In [35]:
from itertools import product
import numpy as np
import pandas as pd
from ADRprofilePrediction import Pairs2Mat, evaluation
from Models import loadHyperpar
import seaborn as sns 
import matplotlib.pylab as plt
from matplotlib.ticker import MultipleLocator
import matplotlib.patheffects as path_effects
import json
import pingouin as pg

In [36]:
import sklearn
print(sklearn.__version__)

0.24.2


In [37]:
features_dict = {
    "target":Pairs2Mat(path="data/drug_target.tsv",colname1="0",colname2="1"),
    "enzyme":Pairs2Mat(path="data/drug_enzyme.tsv",colname1="0",colname2="1"),
    "Chem":pd.read_csv("data/drug_chemsfp.tsv",sep = "\t",header=0,index_col=0),
    "DGI":Pairs2Mat(path="data/interactions.tsv",colname1="drug_claim_name",colname2="gene_name"),
    "transporter":Pairs2Mat(path="data/drug_transporter.tsv",colname1="0",colname2="1"),
    "pathway":Pairs2Mat(path="data/drug_pathway.tsv",colname1="0",colname2="1"),
    "indication":Pairs2Mat(path="data/drug_indication.tsv",colname1="1_x",colname2="6")
}


In [38]:
filter = "all"
SEs = {}
if filter == "all":
    SIDER = Pairs2Mat(path="data/drug_se.tsv",colname1="1_x",colname2="5")
    column_sums = np.sum(SIDER, axis=0)
    SEs["SIDER"] = SIDER.loc[:, (column_sums >= 5)]

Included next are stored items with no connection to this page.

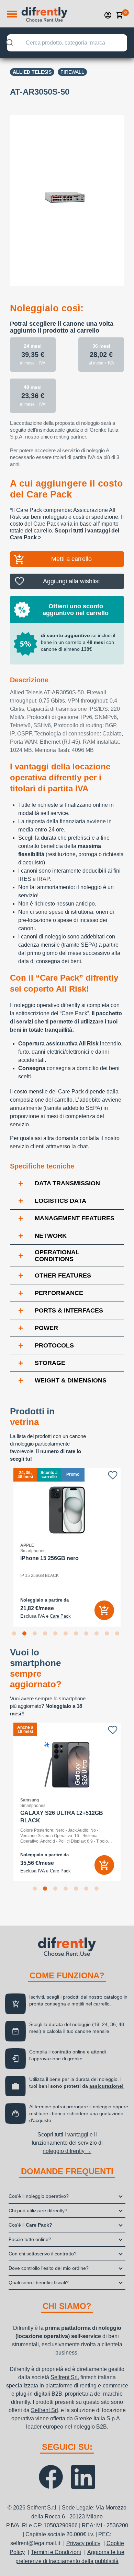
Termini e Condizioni (56, 2552)
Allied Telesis (32, 72)
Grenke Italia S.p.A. (97, 2418)
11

    OFFSIDERS = Pairs2Mat(path="data/OFFSIDES.csv",colname1="drug_concept_name",colname2="condition_concept_name",sep = ",")
    column_sums = np.sum(OFFSIDERS, axis=0)
    SEs["OFFSIDES"] = OFFSIDERS.loc[:, column_sums >= 5]
elif filter == "rare":
    SIDER = Pairs2Mat(path="data/drug_se.tsv",colname1="1_x",colname2="5")
    column_sums = np.sum(SIDER, axis=0)
    SEs["SIDER"] = SIDER.loc[:, (column_sums < 50)]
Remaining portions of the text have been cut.